94年から2000年まで7年連続で首位打者を獲得することになる〝安打製造機〟イチローは、常に変化しながら〝進化〟を遂げていた。近鉄・野茂、ロッテ・伊良部、黒木、西武・松坂らのライバルたちをはじめ、各球団がデータを駆使して襲いかかってくる。
「イチローなら打って当然」という重圧の中、それらを技術で上回るには前年と同じことをやっていてはいけない。「打撃は生き物」とするイチローは、毎年のようにアップグレードに取り組んだ。
チームメートでイチロー〝ウオッチャー〟だった大島公一氏はこう話す。
「いろんなことを想定ししながらあの成績を残したと思います。だから成績が落ちない。いつも新しいことに挑戦する発想と行動力があった。こうなった場合にどうなるか、を実際にやってみる。淡々とやっているように見えて思考、修正を繰り返していたんです」
キャンプからフォーム改造を試し、シーズン中も微調整を続ける。オープンスタンスの右足の位置を変えたり、尊敬するケン・グリフィー・ジュニア(元マリナーズ)ばりの背筋を反らすフォーム、振り子をやめてすり足にしたこともあった。
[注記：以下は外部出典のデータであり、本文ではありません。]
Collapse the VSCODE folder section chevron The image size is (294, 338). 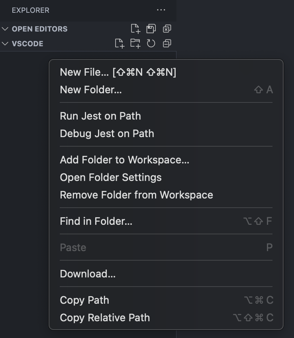(5, 43)
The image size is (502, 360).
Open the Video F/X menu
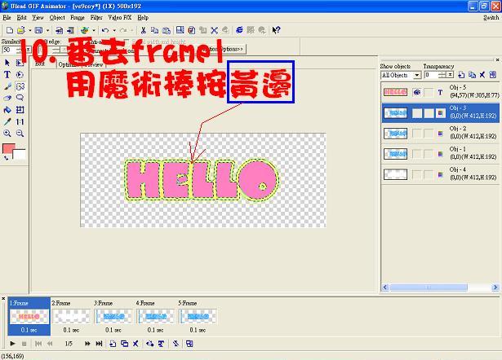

「あくなき探求心を持っていた。悩むんじゃなくて模索するのが楽しかったんじゃないですかね。振り子打法なんて考えられない打ち方だったし、96年ごろは投手に対して正面を向き、オープンスタンスから足を上げていた。練習の中でどれがいいのか、どれがマッチするのかを探していた」(大島氏)
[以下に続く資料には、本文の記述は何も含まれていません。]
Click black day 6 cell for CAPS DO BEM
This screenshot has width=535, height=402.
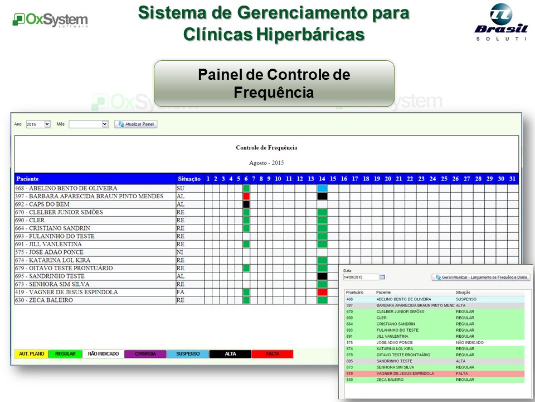[x=246, y=204]
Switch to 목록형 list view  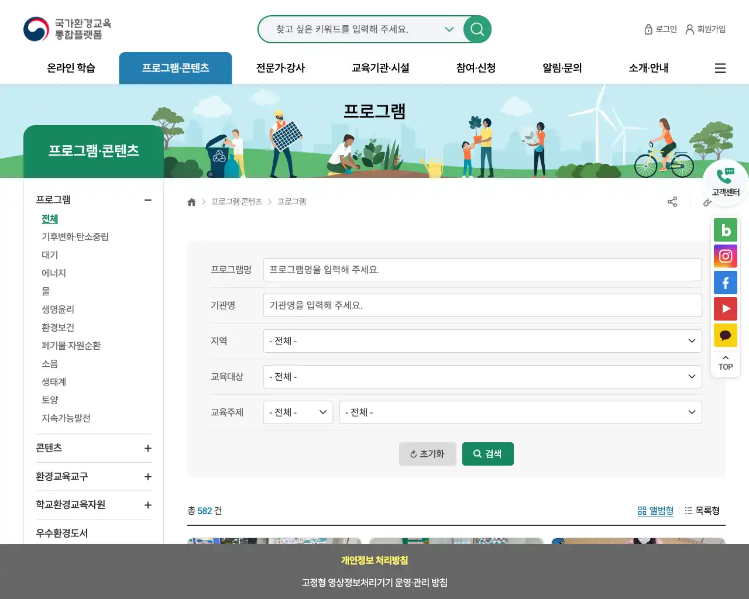(702, 510)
2000年のシーズンを最後にメジャーに移籍するが、イチローはメジャーのハード日程を見据え、ある〝実験〟もやっていた。選手にとって体力的にきつい「ナイター明けのデーゲーム」にあえて一睡もせずに臨むというもの。
チーム関係者は「十分な睡眠がとれない時、まったく寝ずに試合に出るとどうなるのか、試していたのかもしれません。メジャーの日程はもっと大変なので想定していたんでしょう」と見ていた。過酷な状況に身を置き、体の負担を確かめたかったのか…。
結果を出しても現状維持ではいられない。打撃コーチすら介入できないような境地に達し、試行錯誤を続け、感覚をつかむまで黙々とバットを振り続ける。イチローは同僚だった野田浩司氏にこう話したことがあったという。
「首位打者を取ることは自分の中で怖いことでもある。相手はそれ以上、警戒してくるし、今年と違うことをやってくる。自分も変えていかないといけない」
国民的スター選手でありながら修行僧のようにストイックに打撃を突き詰めていく。そんな姿勢に球団は気を使い、仲間とも距離ができる。気づけばイチローはチーム内で〝孤立〟していた…。